La jeunesse de France aspire elle aussi à cette dignité que la droite lui refuse chaque jour. Nous ne nous confondrons jamais avec cette droite qui se méfie de la jeunesse, qui doute d’elle, et sur qui elle jette si facilement l’opprobre.

La gauche, les socialistes ne seront jamais de ceux qui traiteront la jeunesse avec suspicion comme la droite le fait avec le RSA Jeunes.

La gauche, les socialistes mettront fin au délit de faciès et aux contrôles d’identité multiples en instaurant un récépissé.

Le projet que nous portons pour la jeunesse est tout autre.
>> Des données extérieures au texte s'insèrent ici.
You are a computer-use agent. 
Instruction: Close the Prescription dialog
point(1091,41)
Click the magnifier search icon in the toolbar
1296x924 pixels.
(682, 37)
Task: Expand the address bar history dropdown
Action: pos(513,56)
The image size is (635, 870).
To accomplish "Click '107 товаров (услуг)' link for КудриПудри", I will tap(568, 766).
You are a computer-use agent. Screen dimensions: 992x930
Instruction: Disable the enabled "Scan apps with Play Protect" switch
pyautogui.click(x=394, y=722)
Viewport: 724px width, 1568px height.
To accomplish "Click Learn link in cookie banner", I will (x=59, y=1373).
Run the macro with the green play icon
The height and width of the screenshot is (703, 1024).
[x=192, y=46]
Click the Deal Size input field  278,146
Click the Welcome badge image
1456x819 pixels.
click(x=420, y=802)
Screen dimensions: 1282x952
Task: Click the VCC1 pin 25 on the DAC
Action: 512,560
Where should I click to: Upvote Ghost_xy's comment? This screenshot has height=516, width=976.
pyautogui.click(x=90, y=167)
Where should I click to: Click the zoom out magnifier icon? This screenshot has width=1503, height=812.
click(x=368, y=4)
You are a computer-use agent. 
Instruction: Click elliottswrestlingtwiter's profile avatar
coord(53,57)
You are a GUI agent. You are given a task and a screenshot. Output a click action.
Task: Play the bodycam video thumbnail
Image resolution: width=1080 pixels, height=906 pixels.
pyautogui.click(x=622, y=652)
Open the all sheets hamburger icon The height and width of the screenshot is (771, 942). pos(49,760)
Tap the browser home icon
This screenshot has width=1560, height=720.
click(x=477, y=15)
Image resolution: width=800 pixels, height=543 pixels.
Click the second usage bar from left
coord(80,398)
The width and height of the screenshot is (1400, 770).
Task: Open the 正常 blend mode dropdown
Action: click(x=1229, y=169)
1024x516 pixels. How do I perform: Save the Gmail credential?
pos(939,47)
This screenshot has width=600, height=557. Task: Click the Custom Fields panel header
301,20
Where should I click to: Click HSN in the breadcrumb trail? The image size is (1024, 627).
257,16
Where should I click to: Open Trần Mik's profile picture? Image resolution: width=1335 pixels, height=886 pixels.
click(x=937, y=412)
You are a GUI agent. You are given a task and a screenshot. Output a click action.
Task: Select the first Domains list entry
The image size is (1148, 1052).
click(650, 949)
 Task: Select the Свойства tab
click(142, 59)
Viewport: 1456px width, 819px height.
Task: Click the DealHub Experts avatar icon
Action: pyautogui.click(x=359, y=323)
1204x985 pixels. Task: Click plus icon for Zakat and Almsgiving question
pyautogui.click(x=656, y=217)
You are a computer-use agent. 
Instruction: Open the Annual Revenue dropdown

Nous ne voulons pas être des prescripteurs, imposer nos modèles, nous voulons tout simplement renouer avec un adage de Léo Lagrange si important dans mon militantisme : “aux jeunes, il ne faut pas tracer un seul chemin, il faut ouvrir toutes les routes”.
Alors nous ouvrirons des routes comme le permet le parcours d’autonomie.

Les jeunes de France seront enfin libre de se consacrer pleinement à leurs études quelles que soient leurs origines sociales ou leurs souhaits de formations.

Ceux qui auront été un moment donné dans l’impasse pourront bénéficier du dispositif nouvelle chance qui financera une formation à tous ceux qui seront sortis du système éducatif sans qualification.

Ceux qui voudront créer leur propre entreprise trouveront les structures et surtout les fonds qui leur permettront d’être la génération créatrice que nous souhaitons tous.

Et tous, nous pourrons nous engager dans un service civique qui permettra de réaliser des milliers de projets et renforcer la fraternité.

Mes chers camarades,

Les socialistes sont à la croisée des chemins, jamais un pouvoir n’a autant été discrédité, jamais il n’a autant incarné la mainmise d’une infime minorité de profiteur sur les biens et les aspirations de la majorité. Et pourtant notre victoire est loin, très loin d’être acquise.

Pour envisager la victoire et mener cette politique ambitieuse de transformation sociale nous devrons répondre aux attentes.

Sauf que c’est aux attentes de la jeunesse, des ouvriers et des salariés, des hommes et des femmes qui souffrent et qui espèrent que nous devons répondre, à qui nous devons donner toutes leurs places, avec qui nous conquerrons le pouvoir.

Répondre à eux et à personnes d’autres.